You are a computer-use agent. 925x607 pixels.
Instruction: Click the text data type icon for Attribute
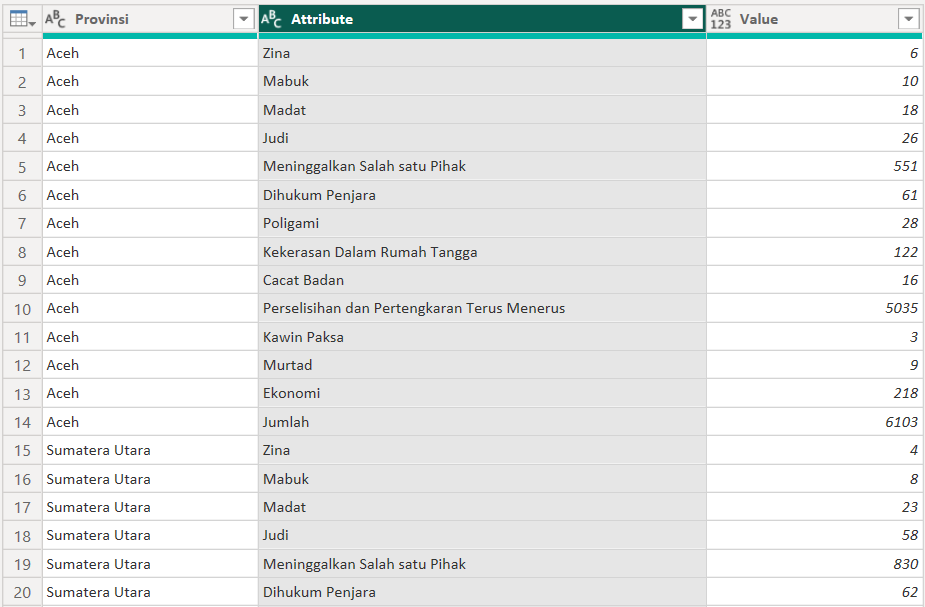tap(272, 19)
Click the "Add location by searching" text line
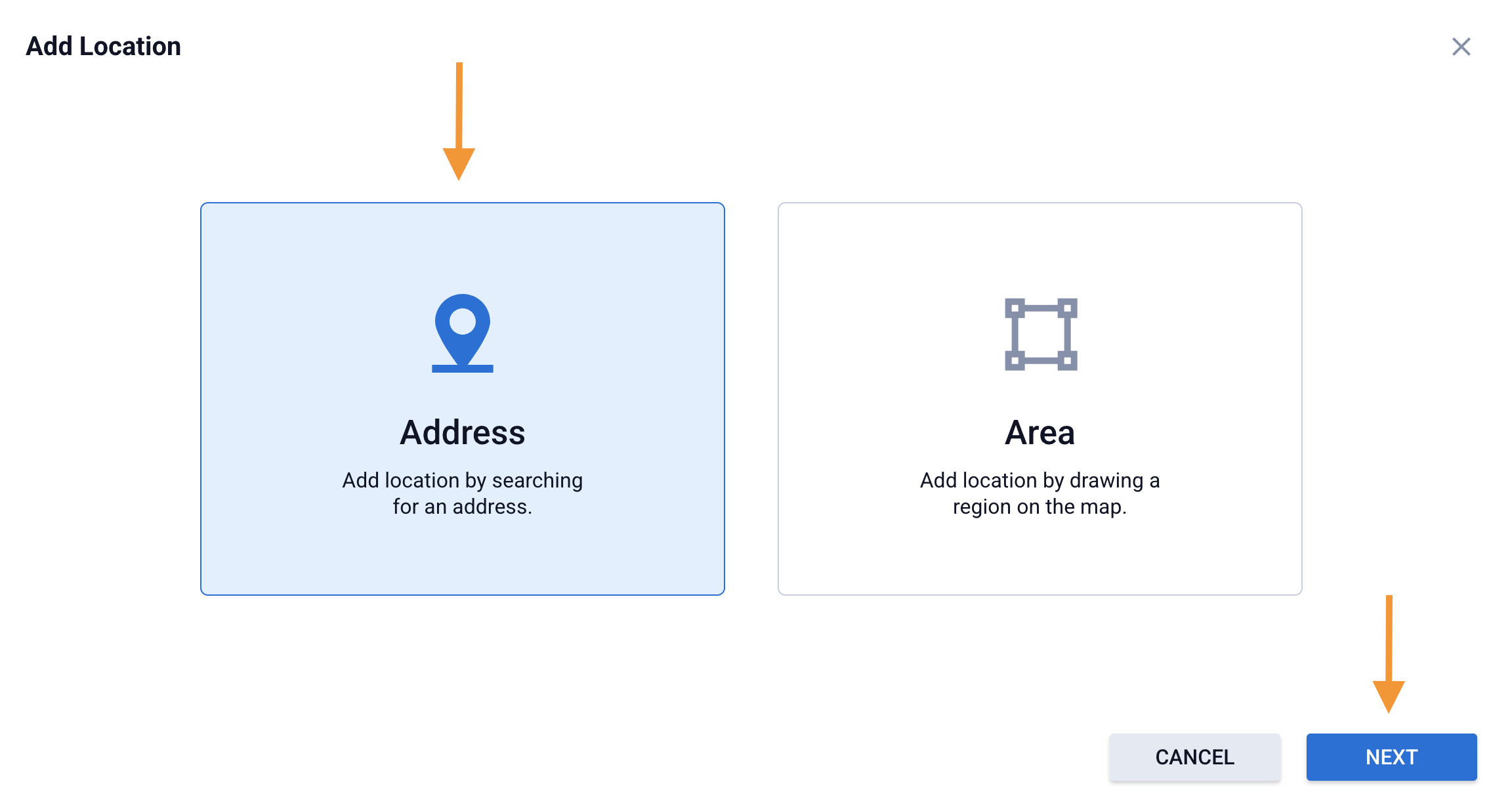This screenshot has width=1512, height=807. pyautogui.click(x=462, y=480)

**Work instructions**
Would you return the whole listing above exactly as written, skipping any image?

**Result of this task**
You are a computer-use agent. 925x607 pixels.
Instruction: Click the text data type icon for Attribute
tap(272, 19)
Click the "Add location by searching" text line
This screenshot has width=1512, height=807. pyautogui.click(x=462, y=480)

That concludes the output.